- Selected excerpt:
+++
In the previous chapters, we looked at all the essential components required to build IaaS. In this chapter, we will look at how to install and configure two optional OpenStack services, namely Heat and Ceilometer.
Although these services are optional, in a production environment, it is definitely recommended that we have at least Ceilometer installed to meter different components, which can then be used to integrate with a billing system of your choice (for example, Velvica).
Heat, on the other hand, can help the users to use a template in order to orchestrate the entire stack.
In this chapter, we will cover the following topics:
- Installing and configuring Heat
- Installing and configuring Ceilometer
- Testing the installation
- Billing and usage reporting
Heat is the orchestration engine of OpenStack. A Heat system can take care of provisioning an entire stack by requesting various services from other services of OpenStack (Nova, Cinder, and so on.) based on a text template. It can also be used to modify a currently running stack and delete it when we are done with it, so the entire life cycle of the stack can be managed using Heat.
Heat is functionally similar to AWS's CloudFormation and is compatible with AWS CF template, in addition to its own template format—Heat Orchestration Template (HOT).
The Heat system supports the REST API, which is native to other OpenStack services and supports an AWS CloudFormation-style Query API.
The Heat system does not have many subcomponents. The subcomponents and their functions are as follows:
- Heat: This is the command-line client, which is used to talk to the Heat API component to execute the API calls. This is mainly used by the administrators to execute a CloudFormation template.
- Heat API: This component accepts the API calls made to it and interfaces with the main subcomponent, the Heat engine. This accepts the REST-style API calls.
- Heat CF API: This component accepts the Query-style API that is native to the AWS CloudFormation. It performs the same functions as the Heat API.
- Heat engine: The Heat engine is the main subcomponent. It orchestrates the launch of the templates and passes the events back to the calling resource.
+++
Items in a dataset
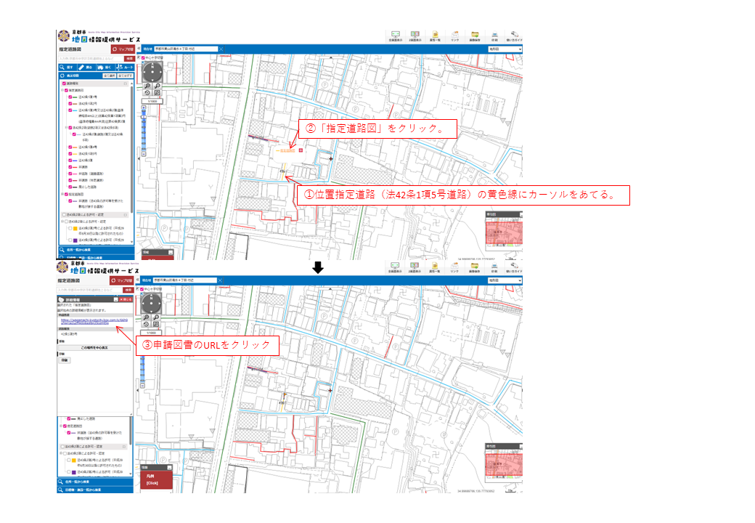
Task: Uncheck the 法42条1項1号 layer checkbox
Action: [70, 97]
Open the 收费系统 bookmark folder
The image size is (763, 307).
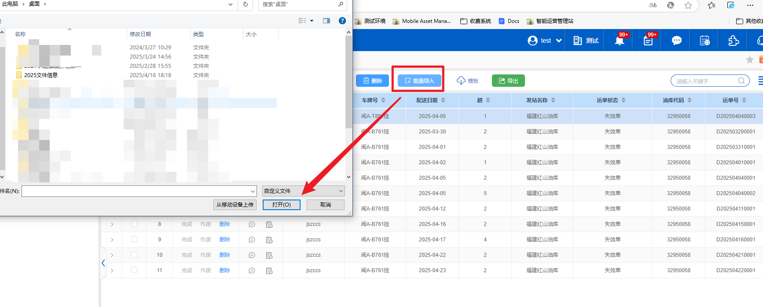click(475, 21)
+++
- Exercise instructions: In the passage on OpenStack Heat and Ceilometer, can you restate the part that opens with the words "The Heat system does" and closes with "a CloudFormation template.", switching "administrators" to "operators"?

- Task answer:
The Heat system does not have many subcomponents. The subcomponents and their functions are as follows:
- Heat: This is the command-line client, which is used to talk to the Heat API component to execute the API calls. This is mainly used by the operators to execute a CloudFormation template.